From inequalities (12), (13), and (14) we obtain that

\[ \sum_r \frac{1}{q_r \log q_r} < (1+c_3)\sum_{p/q_i}\frac{1}{p} \leq \frac{1+c_3}{t^{1/2}} . \]

This proves the lemma.

To complete our proof, suppose now that inequality (12) is false for \(q_r\). Let \(l\) be an integer and let \(x>x_0(l)\) be large. Consider the integers not exceeding \(x\) of the form \(q_r(t)\), where all prime factors of \(t\) are greater than \(q_r\). Since the sequence \(q_r\) satisfies property I, we obtain, as in Lemma 1, that the integers

\[ q_r m,\quad r=1,2,\ldots,l,\quad m<x/q_r, \tag{15} \]

are distinct. Denote by \(u_1,u_2,\ldots,u_s\) the numbers of the form (15). By Mertens’ theorem and the sieve of Eratosthenes, we obtain

\[ s=(1+O(1))\sum_{r=1}^{l}\frac{x}{q_r}\prod_{p=P(q_r)}\left(1-\frac{1}{p}\right) > Cx\left(\sum_r \frac{1}{q_r \log q_r}\right)+O(x). \tag{16} \]

Obviously, all prime factors of \(u\) are greater than \(t\), and since inequality (12) is false, we have

\[ \sum_{p/u_i}\frac{1}{p}>\frac{1}{t^{1/2}} . \]

Thus, on the one hand,

\[ \sum_{i=1}^{s}\sum_{p/u_i}\frac{1}{p}>\frac{s}{t^{1/2}}, \tag{17} \]

and on the other,

\[ \sum_{i=1}^{s}\sum_{p/u_i}\frac{1}{p} < \sum_{u=1}^{x}\sum_{\substack{p/u\\ p>t}}\frac{1}{p} < \sum_{p>t}\frac{x}{p^2} < \frac{x}{t}. \tag{18} \]

Therefore, from inequalities (17) and (18) we obtain the inequality

\[ s < x/t^{1/2}. \tag{19} \]

Thus inequalities (16) and (19) give the inequality

\[ \sum_{r=1}^{l}\frac{1}{q_r \log q_r}<c_5 t^{1/2}, \tag{20} \]

and since the last inequality is valid for every \(l\), the proof of Lemma 3, and consequently of the theorem, is complete.

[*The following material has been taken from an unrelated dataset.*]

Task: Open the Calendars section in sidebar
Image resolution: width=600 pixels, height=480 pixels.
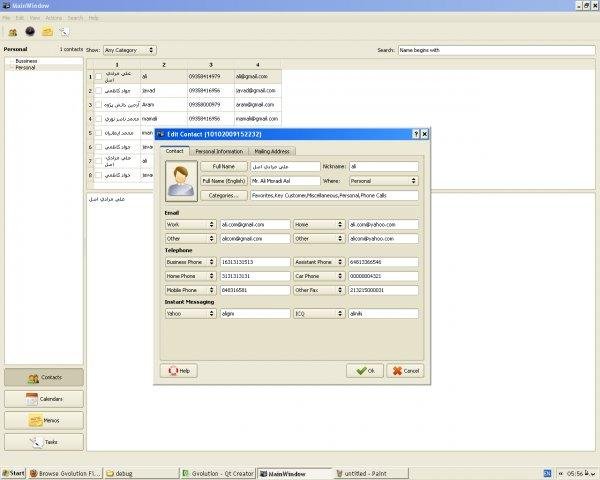Action: click(43, 399)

Our proof does not use Kleitman’s combinatorial result \({}^{4}\). We do not know how to deal with the equation \([a_i,a_j]=a_r\) without using Kleitman’s result.

Mathematical Institute
Hungarian Academy of Sciences
Budapest, Hungary

Received
4 IV 1967

CITED LITERATURE

\({}^{1}\) P. Erdös, A. Sárközi, E. Szemerédi, J. Math. Anal. and Appl., 15, 60 (1966).
\({}^{2}\) P. Erdös, A. Sárközi, E. Szererédi, J. Australian Math. Soc., 7, 9 (1967).
\({}^{3}\) P. Erdös, London Math. Soc. J., 10, 116 (1935).
\({}^{4}\) D. Kleitman, Proc. Am. Math. Soc., 17, 139 (1966).